» Exercise goal
Turn each line of the entries below into a JSON list of strings, one string per line, leaving out blank lines.

___ Dataset

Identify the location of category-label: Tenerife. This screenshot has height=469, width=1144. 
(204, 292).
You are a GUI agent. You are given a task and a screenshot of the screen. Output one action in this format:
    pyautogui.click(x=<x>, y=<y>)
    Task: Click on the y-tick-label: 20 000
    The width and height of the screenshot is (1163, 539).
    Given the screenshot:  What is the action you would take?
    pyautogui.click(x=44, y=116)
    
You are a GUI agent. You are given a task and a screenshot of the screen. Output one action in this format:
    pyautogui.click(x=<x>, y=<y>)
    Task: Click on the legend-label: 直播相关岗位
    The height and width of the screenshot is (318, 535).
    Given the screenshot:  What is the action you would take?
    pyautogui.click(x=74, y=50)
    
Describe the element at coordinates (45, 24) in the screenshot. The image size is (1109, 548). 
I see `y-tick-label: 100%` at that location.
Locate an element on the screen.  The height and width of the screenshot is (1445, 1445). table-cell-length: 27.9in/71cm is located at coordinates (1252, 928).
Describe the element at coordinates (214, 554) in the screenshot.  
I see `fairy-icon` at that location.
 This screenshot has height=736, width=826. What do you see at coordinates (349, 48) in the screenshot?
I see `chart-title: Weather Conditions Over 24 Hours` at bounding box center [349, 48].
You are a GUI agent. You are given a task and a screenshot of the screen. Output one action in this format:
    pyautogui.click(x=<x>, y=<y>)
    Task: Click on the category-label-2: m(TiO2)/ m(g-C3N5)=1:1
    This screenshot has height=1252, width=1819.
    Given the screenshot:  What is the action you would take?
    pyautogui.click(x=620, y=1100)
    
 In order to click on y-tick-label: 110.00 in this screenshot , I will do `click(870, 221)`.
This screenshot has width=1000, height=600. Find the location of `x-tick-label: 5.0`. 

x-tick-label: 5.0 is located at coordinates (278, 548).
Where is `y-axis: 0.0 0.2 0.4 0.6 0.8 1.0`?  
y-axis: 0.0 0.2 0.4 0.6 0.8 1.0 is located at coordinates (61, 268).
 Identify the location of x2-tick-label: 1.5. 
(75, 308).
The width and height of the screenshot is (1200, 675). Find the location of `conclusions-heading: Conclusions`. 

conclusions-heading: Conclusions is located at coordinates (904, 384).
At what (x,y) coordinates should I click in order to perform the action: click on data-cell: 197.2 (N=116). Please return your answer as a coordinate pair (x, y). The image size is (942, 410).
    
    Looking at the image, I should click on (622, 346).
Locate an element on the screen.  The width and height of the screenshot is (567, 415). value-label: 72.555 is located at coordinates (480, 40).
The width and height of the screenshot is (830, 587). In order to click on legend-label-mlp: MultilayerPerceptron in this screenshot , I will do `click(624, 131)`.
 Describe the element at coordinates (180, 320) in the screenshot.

______

» Answer
[
  "Identify the location of category-label: Tenerife. This screenshot has height=469, width=1144. ",
  "(204, 292).",
  "You are a GUI agent. You are given a task and a screenshot of the screen. Output one action in this format:",
  "    pyautogui.click(x=<x>, y=<y>)",
  "    Task: Click on the y-tick-label: 20 000",
  "    The width and height of the screenshot is (1163, 539).",
  "    Given the screenshot:  What is the action you would take?",
  "    pyautogui.click(x=44, y=116)",
  "You are a GUI agent. You are given a task and a screenshot of the screen. Output one action in this format:",
  "    pyautogui.click(x=<x>, y=<y>)",
  "    Task: Click on the legend-label: 直播相关岗位",
  "    The height and width of the screenshot is (318, 535).",
  "    Given the screenshot:  What is the action you would take?",
  "    pyautogui.click(x=74, y=50)",
  "Describe the element at coordinates (45, 24) in the screenshot. The image size is (1109, 548). ",
  "I see `y-tick-label: 100%` at that location.",
  "Locate an element on the screen.  The height and width of the screenshot is (1445, 1445). table-cell-length: 27.9in/71cm is located at coordinates (1252, 928).",
  "Describe the element at coordinates (214, 554) in the screenshot.  ",
  "I see `fairy-icon` at that location.",
  " This screenshot has height=736, width=826. What do you see at coordinates (349, 48) in the screenshot?",
  "I see `chart-title: Weather Conditions Over 24 Hours` at bounding box center [349, 48].",
  "You are a GUI agent. You are given a task and a screenshot of the screen. Output one action in this format:",
  "    pyautogui.click(x=<x>, y=<y>)",
  "    Task: Click on the category-label-2: m(TiO2)/ m(g-C3N5)=1:1",
  "    This screenshot has height=1252, width=1819.",
  "    Given the screenshot:  What is the action you would take?",
  "    pyautogui.click(x=620, y=1100)",
  " In order to click on y-tick-label: 110.00 in this screenshot , I will do `click(870, 221)`.",
  "This screenshot has width=1000, height=600. Find the location of `x-tick-label: 5.0`. ",
  "x-tick-label: 5.0 is located at coordinates (278, 548).",
  "Where is `y-axis: 0.0 0.2 0.4 0.6 0.8 1.0`?  ",
  "y-axis: 0.0 0.2 0.4 0.6 0.8 1.0 is located at coordinates (61, 268).",
  " Identify the location of x2-tick-label: 1.5. ",
  "(75, 308).",
  "The width and height of the screenshot is (1200, 675). Find the location of `conclusions-heading: Conclusions`. ",
  "conclusions-heading: Conclusions is located at coordinates (904, 384).",
  "At what (x,y) coordinates should I click in order to perform the action: click on data-cell: 197.2 (N=116). Please return your answer as a coordinate pair (x, y). The image size is (942, 410).",
  "    Looking at the image, I should click on (622, 346).",
  "Locate an element on the screen.  The width and height of the screenshot is (567, 415). value-label: 72.555 is located at coordinates (480, 40).",
  "The width and height of the screenshot is (830, 587). In order to click on legend-label-mlp: MultilayerPerceptron in this screenshot , I will do `click(624, 131)`.",
  " Describe the element at coordinates (180, 320) in the screenshot."
]